● Part of a data file
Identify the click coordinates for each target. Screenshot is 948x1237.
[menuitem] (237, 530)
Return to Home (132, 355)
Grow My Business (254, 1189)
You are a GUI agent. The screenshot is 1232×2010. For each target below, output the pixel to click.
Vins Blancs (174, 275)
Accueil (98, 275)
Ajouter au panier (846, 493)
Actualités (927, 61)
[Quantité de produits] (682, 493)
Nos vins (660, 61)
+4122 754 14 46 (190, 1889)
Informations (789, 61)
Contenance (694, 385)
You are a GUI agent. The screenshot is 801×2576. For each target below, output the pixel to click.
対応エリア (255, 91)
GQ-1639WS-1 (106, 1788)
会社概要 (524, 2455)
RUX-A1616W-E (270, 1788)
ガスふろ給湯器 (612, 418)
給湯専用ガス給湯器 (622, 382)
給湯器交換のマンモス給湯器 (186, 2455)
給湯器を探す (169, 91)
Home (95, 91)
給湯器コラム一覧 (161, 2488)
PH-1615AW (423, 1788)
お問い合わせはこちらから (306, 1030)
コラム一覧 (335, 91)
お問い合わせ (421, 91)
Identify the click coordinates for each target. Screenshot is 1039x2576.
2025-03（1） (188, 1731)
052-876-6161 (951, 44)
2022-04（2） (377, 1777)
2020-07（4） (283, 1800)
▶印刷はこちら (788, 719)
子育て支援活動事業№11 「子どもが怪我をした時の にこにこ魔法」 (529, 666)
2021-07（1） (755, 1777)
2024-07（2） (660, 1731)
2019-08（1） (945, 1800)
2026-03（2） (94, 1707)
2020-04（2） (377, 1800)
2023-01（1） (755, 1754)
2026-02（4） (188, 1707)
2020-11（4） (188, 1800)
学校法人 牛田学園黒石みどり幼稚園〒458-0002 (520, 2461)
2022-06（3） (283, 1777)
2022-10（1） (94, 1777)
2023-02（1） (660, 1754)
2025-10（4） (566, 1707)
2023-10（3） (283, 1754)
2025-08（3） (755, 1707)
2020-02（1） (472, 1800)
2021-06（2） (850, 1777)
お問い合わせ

● STATED EXERCISE
Put each line of the material above into a Markdown table with the columns "No." and "Line", numbering the rows and skipping any blank lines.

● PROBLEM SOLUTION
| No. | Line |
|---|---|
| 1 | Identify the click coordinates for each target. Screenshot is 948x1237. |
| 2 | [menuitem] (237, 530) |
| 3 | Return to Home (132, 355) |
| 4 | Grow My Business (254, 1189) |
| 5 | You are a GUI agent. The screenshot is 1232×2010. For each target below, output the pixel to click. |
| 6 | Vins Blancs (174, 275) |
| 7 | Accueil (98, 275) |
| 8 | Ajouter au panier (846, 493) |
| 9 | Actualités (927, 61) |
| 10 | [Quantité de produits] (682, 493) |
| 11 | Nos vins (660, 61) |
| 12 | +4122 754 14 46 (190, 1889) |
| 13 | Informations (789, 61) |
| 14 | Contenance (694, 385) |
| 15 | You are a GUI agent. The screenshot is 801×2576. For each target below, output the pixel to click. |
| 16 | 対応エリア (255, 91) |
| 17 | GQ-1639WS-1 (106, 1788) |
| 18 | 会社概要 (524, 2455) |
| 19 | RUX-A1616W-E (270, 1788) |
| 20 | ガスふろ給湯器 (612, 418) |
| 21 | 給湯専用ガス給湯器 (622, 382) |
| 22 | 給湯器交換のマンモス給湯器 (186, 2455) |
| 23 | 給湯器を探す (169, 91) |
| 24 | Home (95, 91) |
| 25 | 給湯器コラム一覧 (161, 2488) |
| 26 | PH-1615AW (423, 1788) |
| 27 | お問い合わせはこちらから (306, 1030) |
| 28 | コラム一覧 (335, 91) |
| 29 | お問い合わせ (421, 91) |
| 30 | Identify the click coordinates for each target. Screenshot is 1039x2576. |
| 31 | 2025-03（1） (188, 1731) |
| 32 | 052-876-6161 (951, 44) |
| 33 | 2022-04（2） (377, 1777) |
| 34 | 2020-07（4） (283, 1800) |
| 35 | ▶印刷はこちら (788, 719) |
| 36 | 子育て支援活動事業№11 「子どもが怪我をした時の にこにこ魔法」 (529, 666) |
| 37 | 2021-07（1） (755, 1777) |
| 38 | 2024-07（2） (660, 1731) |
| 39 | 2019-08（1） (945, 1800) |
| 40 | 2026-03（2） (94, 1707) |
| 41 | 2020-04（2） (377, 1800) |
| 42 | 2023-01（1） (755, 1754) |
| 43 | 2026-02（4） (188, 1707) |
| 44 | 2020-11（4） (188, 1800) |
| 45 | 学校法人 牛田学園黒石みどり幼稚園〒458-0002 (520, 2461) |
| 46 | 2022-06（3） (283, 1777) |
| 47 | 2022-10（1） (94, 1777) |
| 48 | 2023-02（1） (660, 1754) |
| 49 | 2025-10（4） (566, 1707) |
| 50 | 2023-10（3） (283, 1754) |
| 51 | 2025-08（3） (755, 1707) |
| 52 | 2020-02（1） (472, 1800) |
| 53 | 2021-06（2） (850, 1777) |
| 54 | お問い合わせ |